Alternative characterization of distributive lattice

Question

Let $(X,{\leq},{\wedge},{\vee})$ be a lattice. The lattice is called distributive if for all $x,y,z\in X$ both distributive laws hold: $$ x \wedge (y \vee z) = (x \wedge z) \vee (y \wedge z) \quad\text{and}\quad x \vee (y \wedge z) = (x \vee z) \wedge (y \wedge z). $$

According to this Wikipedia article, the lattice $X$ is distributive if and only if for all $x,y,z\in X$, $$(x \wedge y) \vee (y \wedge z) \vee (z\wedge x) = (x\vee y) \wedge (y \vee z) \wedge (z\vee x).$$

I can do one direction: If $X$ is distributive, then \begin{align} (x \wedge y) \vee (y \wedge z) \vee (z\wedge x) &= (y \wedge (x \vee z)) \vee (z\wedge x) \\ &= (y \vee (z\wedge x)) \wedge ((x\vee z) \vee (z\wedge x)) \\ &= ((y \vee z) \wedge (y \vee x)) \wedge (((x\vee z)\vee z) \wedge ((x \vee z)\vee x)) \\ &= (y \vee z) \wedge (y \vee x) \wedge (x\vee z) \wedge (x \vee z) \\ &= (x\vee y) \wedge (y \vee z) \wedge (z \vee x). \end{align}

But I'm lost on the reverse implication. Can anyone show me how to do it?

Answer 1

The straightforward way to prove it is to use the $M_3-N_5$ theorem:

A lattice is distributive iff it doesn't have a copy of either $M_3$ or $N_5$ as a sub-lattice.

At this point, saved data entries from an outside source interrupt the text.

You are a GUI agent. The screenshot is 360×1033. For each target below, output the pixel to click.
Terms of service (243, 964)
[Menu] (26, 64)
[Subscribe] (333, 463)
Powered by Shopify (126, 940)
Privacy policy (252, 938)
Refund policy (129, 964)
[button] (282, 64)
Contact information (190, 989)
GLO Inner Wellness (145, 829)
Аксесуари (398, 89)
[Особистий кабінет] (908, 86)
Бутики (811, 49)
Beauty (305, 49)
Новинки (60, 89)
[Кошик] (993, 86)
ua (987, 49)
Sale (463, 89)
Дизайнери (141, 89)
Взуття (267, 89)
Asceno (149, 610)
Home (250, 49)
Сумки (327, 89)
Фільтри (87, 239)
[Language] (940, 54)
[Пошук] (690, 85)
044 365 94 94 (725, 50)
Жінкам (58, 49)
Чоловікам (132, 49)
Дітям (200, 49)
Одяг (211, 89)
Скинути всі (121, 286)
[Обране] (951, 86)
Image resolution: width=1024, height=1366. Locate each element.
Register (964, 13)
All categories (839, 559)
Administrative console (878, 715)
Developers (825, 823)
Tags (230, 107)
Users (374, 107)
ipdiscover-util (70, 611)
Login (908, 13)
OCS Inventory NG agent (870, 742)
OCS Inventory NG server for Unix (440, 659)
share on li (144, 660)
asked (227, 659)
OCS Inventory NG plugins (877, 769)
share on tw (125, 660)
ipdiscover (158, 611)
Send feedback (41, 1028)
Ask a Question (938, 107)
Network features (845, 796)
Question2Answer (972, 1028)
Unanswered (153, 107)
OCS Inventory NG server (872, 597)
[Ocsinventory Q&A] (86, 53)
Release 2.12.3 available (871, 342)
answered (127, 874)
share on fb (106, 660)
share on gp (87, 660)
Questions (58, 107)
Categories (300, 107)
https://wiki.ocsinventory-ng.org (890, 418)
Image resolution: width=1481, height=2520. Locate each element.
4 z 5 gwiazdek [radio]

The Hasse diagrams of $M_3$ and $N_5$ are in the image here for reference.

You already showed that distributive lattices satisfy the identity \begin{equation} (x\wedge y) \vee (y \wedge z) \vee (z \wedge x) = (x\vee y) \wedge (y \vee z) \wedge (z \vee x). \label{eq1}\tag{$\dagger$} \end{equation} So the result is proven if we show that every non-distributive lattice fails to satisfy \eqref{eq1}, and for that, using the $M_3-N_5$ theorem, it's enough to see that both $M_3$ and $N_5$ fail to satisfy \eqref{eq1}.

Indeed, and using the same labels in the image, in $M_3$ that would give $0=1$ and in $N_5$, we would have $x=z$.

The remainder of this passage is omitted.